Input data:
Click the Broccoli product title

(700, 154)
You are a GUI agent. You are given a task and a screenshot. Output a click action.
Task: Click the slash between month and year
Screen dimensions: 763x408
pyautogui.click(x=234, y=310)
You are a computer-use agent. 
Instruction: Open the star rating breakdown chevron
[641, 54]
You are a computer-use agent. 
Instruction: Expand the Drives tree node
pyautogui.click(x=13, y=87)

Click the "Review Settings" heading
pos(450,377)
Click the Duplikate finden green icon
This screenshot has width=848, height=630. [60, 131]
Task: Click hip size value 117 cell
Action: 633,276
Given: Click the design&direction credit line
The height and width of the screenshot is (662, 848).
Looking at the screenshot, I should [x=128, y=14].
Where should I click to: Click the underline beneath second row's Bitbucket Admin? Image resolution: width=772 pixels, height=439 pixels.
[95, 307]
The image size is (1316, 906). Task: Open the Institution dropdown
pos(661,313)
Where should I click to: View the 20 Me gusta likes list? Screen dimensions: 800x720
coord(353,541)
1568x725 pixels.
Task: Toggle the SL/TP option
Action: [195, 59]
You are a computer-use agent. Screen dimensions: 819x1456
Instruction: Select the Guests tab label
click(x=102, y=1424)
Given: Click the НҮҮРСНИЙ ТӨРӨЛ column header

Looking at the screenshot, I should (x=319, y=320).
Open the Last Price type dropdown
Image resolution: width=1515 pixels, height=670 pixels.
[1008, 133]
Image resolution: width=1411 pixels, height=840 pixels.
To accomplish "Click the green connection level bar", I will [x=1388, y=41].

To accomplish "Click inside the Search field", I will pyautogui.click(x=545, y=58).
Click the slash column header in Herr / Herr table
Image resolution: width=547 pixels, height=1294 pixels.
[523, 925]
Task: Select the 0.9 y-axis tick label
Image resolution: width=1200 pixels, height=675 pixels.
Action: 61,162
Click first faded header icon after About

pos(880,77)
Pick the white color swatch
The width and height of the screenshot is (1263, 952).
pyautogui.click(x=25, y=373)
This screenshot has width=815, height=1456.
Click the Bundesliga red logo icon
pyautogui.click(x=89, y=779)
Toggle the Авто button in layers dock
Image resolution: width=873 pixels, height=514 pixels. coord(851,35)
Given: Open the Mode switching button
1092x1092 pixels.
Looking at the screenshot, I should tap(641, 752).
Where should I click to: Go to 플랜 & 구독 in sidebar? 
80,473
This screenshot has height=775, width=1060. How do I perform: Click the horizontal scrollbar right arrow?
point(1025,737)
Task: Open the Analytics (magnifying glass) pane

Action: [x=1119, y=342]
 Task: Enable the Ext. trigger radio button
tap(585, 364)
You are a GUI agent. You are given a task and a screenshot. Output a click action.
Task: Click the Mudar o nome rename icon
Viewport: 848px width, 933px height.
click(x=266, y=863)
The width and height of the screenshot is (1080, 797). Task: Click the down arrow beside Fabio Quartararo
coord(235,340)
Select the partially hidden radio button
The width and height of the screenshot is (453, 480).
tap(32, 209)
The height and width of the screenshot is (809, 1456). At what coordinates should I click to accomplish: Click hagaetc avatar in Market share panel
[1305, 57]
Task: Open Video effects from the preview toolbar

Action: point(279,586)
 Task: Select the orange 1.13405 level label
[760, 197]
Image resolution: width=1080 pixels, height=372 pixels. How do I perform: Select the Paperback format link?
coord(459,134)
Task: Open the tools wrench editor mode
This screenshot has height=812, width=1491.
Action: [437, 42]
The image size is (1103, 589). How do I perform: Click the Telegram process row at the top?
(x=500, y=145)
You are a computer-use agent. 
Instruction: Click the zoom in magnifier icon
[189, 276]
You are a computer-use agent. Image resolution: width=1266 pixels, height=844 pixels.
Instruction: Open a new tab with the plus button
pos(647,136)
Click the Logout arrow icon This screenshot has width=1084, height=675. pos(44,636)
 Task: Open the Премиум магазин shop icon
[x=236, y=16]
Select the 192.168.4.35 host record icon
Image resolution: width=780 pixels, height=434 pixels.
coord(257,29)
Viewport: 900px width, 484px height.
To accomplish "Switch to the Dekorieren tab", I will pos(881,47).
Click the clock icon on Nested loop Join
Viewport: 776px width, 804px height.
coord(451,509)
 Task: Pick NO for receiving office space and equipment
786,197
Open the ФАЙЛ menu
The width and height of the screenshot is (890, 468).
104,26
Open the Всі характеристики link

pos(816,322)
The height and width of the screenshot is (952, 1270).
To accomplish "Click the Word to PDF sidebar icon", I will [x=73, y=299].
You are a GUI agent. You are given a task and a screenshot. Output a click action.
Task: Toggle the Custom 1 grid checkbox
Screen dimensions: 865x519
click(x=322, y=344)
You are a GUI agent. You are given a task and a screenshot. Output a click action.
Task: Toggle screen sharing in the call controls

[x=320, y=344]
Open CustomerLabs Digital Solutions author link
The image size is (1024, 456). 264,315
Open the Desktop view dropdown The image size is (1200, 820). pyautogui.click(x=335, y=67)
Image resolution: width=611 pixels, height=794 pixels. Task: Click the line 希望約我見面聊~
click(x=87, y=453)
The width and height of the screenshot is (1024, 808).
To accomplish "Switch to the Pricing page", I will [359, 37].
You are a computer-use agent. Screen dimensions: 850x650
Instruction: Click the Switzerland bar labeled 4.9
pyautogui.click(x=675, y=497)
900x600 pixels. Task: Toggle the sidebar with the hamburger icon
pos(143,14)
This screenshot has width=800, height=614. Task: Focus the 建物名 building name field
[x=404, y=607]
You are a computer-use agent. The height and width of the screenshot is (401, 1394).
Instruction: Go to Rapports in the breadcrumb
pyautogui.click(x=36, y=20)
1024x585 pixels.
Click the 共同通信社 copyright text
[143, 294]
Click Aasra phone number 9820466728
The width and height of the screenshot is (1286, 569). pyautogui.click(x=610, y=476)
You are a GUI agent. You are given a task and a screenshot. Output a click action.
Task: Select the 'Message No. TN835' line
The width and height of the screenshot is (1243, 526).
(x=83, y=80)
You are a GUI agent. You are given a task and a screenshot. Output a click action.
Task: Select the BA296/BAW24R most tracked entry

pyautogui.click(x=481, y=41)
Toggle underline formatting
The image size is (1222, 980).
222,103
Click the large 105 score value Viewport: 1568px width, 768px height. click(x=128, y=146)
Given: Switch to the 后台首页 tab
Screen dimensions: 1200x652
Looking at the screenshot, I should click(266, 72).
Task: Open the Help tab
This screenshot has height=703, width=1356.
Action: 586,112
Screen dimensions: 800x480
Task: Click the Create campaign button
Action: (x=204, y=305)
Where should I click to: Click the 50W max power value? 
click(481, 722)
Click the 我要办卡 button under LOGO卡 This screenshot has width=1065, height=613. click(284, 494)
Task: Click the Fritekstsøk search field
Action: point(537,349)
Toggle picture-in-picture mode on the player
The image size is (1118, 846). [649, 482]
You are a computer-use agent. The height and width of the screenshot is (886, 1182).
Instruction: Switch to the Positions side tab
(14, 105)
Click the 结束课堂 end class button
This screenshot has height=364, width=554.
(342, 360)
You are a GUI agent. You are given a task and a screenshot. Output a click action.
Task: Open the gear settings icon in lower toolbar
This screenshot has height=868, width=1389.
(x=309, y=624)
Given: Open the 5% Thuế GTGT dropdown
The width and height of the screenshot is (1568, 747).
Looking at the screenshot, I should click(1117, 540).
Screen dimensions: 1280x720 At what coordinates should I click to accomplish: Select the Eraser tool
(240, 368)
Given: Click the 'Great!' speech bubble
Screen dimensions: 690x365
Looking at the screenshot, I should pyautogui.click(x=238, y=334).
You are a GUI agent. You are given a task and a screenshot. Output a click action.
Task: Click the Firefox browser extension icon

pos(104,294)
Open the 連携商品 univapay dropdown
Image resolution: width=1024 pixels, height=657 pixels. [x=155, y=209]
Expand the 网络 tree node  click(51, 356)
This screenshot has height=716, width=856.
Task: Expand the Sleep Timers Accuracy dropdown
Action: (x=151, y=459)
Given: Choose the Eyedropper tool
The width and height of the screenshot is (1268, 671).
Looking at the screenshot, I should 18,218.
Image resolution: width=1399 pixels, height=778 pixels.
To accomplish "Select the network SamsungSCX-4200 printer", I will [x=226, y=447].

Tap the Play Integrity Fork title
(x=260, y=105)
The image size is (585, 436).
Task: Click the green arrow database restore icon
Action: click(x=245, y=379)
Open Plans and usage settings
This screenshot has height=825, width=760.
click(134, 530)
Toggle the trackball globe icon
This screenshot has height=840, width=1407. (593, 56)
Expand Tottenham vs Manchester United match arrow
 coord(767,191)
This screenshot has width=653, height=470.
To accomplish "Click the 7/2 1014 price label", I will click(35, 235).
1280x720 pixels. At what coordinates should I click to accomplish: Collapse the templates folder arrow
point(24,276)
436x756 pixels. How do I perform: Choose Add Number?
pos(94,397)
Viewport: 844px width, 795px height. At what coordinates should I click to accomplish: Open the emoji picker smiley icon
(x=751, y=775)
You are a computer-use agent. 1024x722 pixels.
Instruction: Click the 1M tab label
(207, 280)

What the task requires: Look through the data above and report every line in which "slash" appears.

Reply:
Task: Click the slash between month and year
Click the slash column header in Herr / Herr table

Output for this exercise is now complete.